Silence Breaking (Storm and Silence 4)
Page 120
I jumped. Either…either Mr Ambrose had just shot his father, or someone had slammed a door, really, really hard.
When, a few moments later, Mr Ambrose marched into the room, no gun in his hand and no blood spatters on his ten-year-old mint-condition tailcoat, I breathed a sigh of relief. Then, when I saw the non-expression on his face, I realised that had been too soon.
‘What’s the matter?’
Mr Ambrose’s jaw worked, hard. ‘He stays.’
I blinked. ‘What?’
‘I said he stays.’ Reaching out, Mr Ambrose grabbed the poker and rammed it into the fireplace, making the flames of the fire shoot upwards. A fire he would not, or could not, allow to burn within himself. ‘Dalgliesh will remain. Apparently, since he came as an escort to one of our guests, he now, too, is a guest, and that cannot be undone. Apparently, my dear father tells me, it would be ill breeding to get rid of him.’

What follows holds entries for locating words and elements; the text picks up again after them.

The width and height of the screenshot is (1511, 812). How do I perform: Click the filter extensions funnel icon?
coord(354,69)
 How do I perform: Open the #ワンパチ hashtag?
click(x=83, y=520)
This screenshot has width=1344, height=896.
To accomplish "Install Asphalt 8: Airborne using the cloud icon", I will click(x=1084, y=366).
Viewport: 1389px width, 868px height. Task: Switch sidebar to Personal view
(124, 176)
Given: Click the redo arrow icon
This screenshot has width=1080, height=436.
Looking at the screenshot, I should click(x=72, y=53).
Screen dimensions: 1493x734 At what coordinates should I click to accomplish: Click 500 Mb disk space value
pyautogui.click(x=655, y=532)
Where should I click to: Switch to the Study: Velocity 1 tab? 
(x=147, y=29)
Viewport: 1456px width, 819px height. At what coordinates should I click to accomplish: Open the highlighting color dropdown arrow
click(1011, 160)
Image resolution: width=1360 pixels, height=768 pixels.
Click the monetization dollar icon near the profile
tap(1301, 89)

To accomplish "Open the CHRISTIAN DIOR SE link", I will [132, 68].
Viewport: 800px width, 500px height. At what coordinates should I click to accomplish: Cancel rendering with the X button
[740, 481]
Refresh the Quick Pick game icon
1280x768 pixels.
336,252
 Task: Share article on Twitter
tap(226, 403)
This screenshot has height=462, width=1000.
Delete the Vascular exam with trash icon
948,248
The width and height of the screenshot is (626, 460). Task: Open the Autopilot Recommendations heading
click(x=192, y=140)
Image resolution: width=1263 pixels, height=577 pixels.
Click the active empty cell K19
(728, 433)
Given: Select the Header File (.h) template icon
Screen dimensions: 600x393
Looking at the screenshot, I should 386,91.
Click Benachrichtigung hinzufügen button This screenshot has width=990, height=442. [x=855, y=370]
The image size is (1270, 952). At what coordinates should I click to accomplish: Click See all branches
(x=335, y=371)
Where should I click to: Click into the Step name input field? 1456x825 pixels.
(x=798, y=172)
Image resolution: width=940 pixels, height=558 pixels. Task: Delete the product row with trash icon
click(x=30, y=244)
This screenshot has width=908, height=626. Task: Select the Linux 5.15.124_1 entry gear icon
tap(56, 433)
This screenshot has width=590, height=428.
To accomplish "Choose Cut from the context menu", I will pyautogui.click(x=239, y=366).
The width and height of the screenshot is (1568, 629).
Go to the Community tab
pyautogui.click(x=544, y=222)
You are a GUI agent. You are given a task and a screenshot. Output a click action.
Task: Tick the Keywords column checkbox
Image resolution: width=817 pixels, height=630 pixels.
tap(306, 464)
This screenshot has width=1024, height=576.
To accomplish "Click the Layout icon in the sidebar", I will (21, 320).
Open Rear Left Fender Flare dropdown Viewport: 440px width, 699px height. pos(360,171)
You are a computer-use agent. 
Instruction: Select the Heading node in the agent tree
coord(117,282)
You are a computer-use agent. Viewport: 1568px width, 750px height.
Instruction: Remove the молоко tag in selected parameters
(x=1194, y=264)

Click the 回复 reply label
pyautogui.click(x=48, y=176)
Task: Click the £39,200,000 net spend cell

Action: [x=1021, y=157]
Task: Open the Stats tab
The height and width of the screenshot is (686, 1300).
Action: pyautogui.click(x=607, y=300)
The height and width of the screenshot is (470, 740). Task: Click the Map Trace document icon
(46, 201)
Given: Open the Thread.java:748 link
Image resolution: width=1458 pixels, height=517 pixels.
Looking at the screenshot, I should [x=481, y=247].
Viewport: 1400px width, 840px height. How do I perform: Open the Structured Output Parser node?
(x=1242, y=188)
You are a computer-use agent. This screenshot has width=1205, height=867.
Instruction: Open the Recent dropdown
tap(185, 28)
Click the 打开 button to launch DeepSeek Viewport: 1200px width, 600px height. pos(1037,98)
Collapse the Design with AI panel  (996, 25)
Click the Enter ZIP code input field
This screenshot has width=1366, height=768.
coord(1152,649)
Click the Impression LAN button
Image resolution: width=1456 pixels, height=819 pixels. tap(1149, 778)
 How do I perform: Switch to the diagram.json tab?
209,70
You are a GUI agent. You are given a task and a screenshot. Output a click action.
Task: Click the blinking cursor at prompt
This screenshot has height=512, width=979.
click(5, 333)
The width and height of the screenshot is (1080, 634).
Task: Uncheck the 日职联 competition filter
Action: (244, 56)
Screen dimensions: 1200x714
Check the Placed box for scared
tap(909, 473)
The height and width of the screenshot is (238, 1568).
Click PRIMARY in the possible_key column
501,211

Once again, the poker stabbed into the flames.
Getting to my feet, I slowly, tentatively approached. I had never seen him in…was this a mood? Dear me! I was actually witnessing Mr Ambrose being in a real life mood! That was halfway to emotion. I had to hand it to him, he hid it well - every movement still methodical, his face still as impassive as a block of granite - but I had been with this man for over a year. I had seen him bloody, bare and lost to the world. I knew how to read the signs.
Slowly, carefully, my arms came around him from behind, my hands coming to rest on his clenched, trembling fingers.
‘Did you tell him the things we’ve seen Dalgliesh do?’ I asked, my voice quiet.
‘Of course I did!’
‘And?’
One corner of Mr Ambrose’s mouth twitched for just an instant. But it was most defini
tely not a smile. ‘He didn’t believe me. A peer of the realm smuggling, stealing, committing murder? That doesn’t happen in my father’s world.’ His hands clenched into fists. The next words were spoken so low I wasn’t even sure he said them. ‘Sometimes I wish I could live in the same deluded dream.’
‘So…’ I swallowed hard, gathering strength to say the words. ‘Dalgliesh is staying.’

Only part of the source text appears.